By @mhawksey

Google Apps Script Patterns: Keeping a gam generated users report up-to-date with Google Apps Script

In Google Workspace gam is probably the ‘go to’ tool command line tool which allows administrators to easily manage domain and user settings.

With great power, comes great responsibility

GAM is very powerful and you can do extreme damage to your Google Workspace domain.

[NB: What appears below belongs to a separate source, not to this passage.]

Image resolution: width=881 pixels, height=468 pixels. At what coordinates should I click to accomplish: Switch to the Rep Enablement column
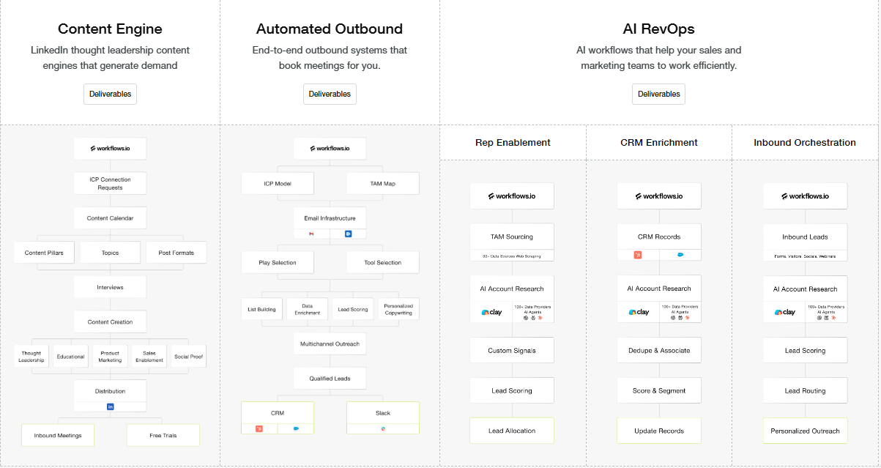pos(513,142)
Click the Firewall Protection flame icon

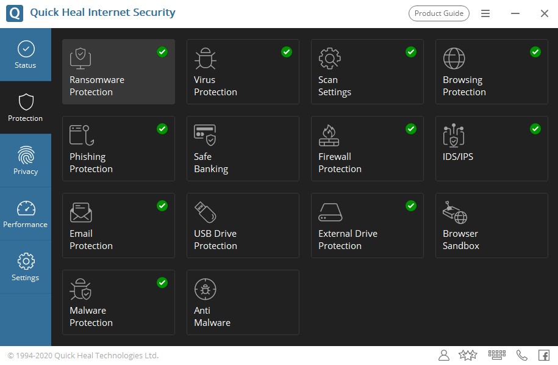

Recently I was asked about how you can keep gam generated reports up-to-date using Google Apps Script. It’s worth remember that gam uses public Google Workspace APIs when it performs actions and reports. One approach to this problem is to think like gam. More often Google’s APIs will return a responses object. These objects will vary in structure. For example, below is an excerpt from the Google Admin SDK for a user response:

{
 "kind": "directory#user",
 "id": "the unique user id",
 "primaryEmail": "liz@example.com",
 "name": {
  "givenName": "Liz",
  "familyName": "Smith",
  "fullName": "Liz Smith"
 },
 "organizations": [
  {
   "name": "Google Inc.",
   "title": "SWE",
   "primary": true,
   "customType": "",
   "description": "Software engineer"
  }
 ],
...
}

As gam can output as .csv and directly to Google Sheets this structured data is flattened is a ‘.’ path notation making it easy to transpose into column headings and rows:

{
 "kind": "directory#user",
 "id": "the unique user id",
 "primaryEmail": "liz@example.com",
 "name.givenName": "Liz",
 "name.familyName": "Smith",
 "name.fullName": "Liz Smith",
 "organizations.0.name": "Google Inc.",
 "organizations.0.title": "SWE",
 "organizations.0.primary": true,
 "organizations.0.customType": "",
 "organizations.0.description": "Software engineer",
...
}

Using a similar approach in Google Apps Script means with minimum effort and code we can take an existing gam export and refresh the report contents. Take, for example, the following gam command:

gam print users name ou organizations relations todrive

Using the following Apps Script code we can replicate the gam command and keep a Google Workspace account list up-to-date (also available if you make a copy of this Google Sheet)

// @OnlyCurrentDoc

/**
 * This function is designed to read a heading row and update the data from the Admin SDK
 */
function updateSheet(){
  const doc = SpreadsheetApp.getActiveSpreadsheet();
  const sheet = doc.getSheetByName('Directory');

  // this will return two arrays one with the column headings, the other with all the other rows
  const [heads, ...data] = sheet.getDataRange().getValues();

  // get a flattened list of accounts
  const accounts = listAllUsers_();

  // if we just want to update the entire sheet with the new data we can create a 2d array
  const tr = accounts.map(row => heads.map(key => row[String(key)] || ''));
  
  // clear any existing rows (except the header)
  if (sheet.getLastRow() > 1) sheet.getRange(2,1, sheet.getLastRow()-1, tr[0].length).clearContent();
  
  // write the data we got back from the Admin SDK
  sheet.getRange(2, 1, tr.length, tr[0].length).setValues(tr);

}

/**
 * Lists all the users in a domain sorted by first name.
 * @see https://developers.google.com/admin-sdk/directory/reference/rest/v1/users/list
 * Based on https://github.com/googleworkspace/apps-script-samples/blob/master/advanced/adminSDK.gs
 */
function listAllUsers_() {
  let pageToken = null;
  let users = [];
  do {
    let page = AdminDirectory.Users.list({
      customer: 'my_customer',
      orderBy: 'givenName',
      maxResults: 500,
      pageToken: pageToken,
      fields: 'users(primaryEmail,name,orgUnitPath,relations,organizations),nextPageToken'
    });
    // here we flatten the user response 
    users = users.concat(page.users.map(d => flatten_(d)));
    pageToken = page.nextPageToken;
  } while (pageToken);

  return users
}

/**
 * This function will take take a tree object and flatten it into so it's only 1 deep
 * @see https://hawksey.info/blog/2020/04/google-apps-script-patterns-writing-rows-of-data-to-google-sheets-the-v8-way/#V8_Version
 * 
*/
const flatten_ = (obj, prefix = '', res = {}) =>
  Object.entries(obj).reduce((r, [key, val]) => {
    const k = `${prefix}${key}`;
    if(typeof val === 'object' && val !== null){
      flatten_(val, `${k}.`, r);
    } else {
      res[k] = val;
    }
    return r;
  }, res);

gam has more super powers and depending on the public APIs you need may require a little more work to get up and running. The key aspects of this design pattern are:

Finally, if you’d like a little more inspiration with what is possible the new Google Workspace API Explorer lets you see just how much is possible.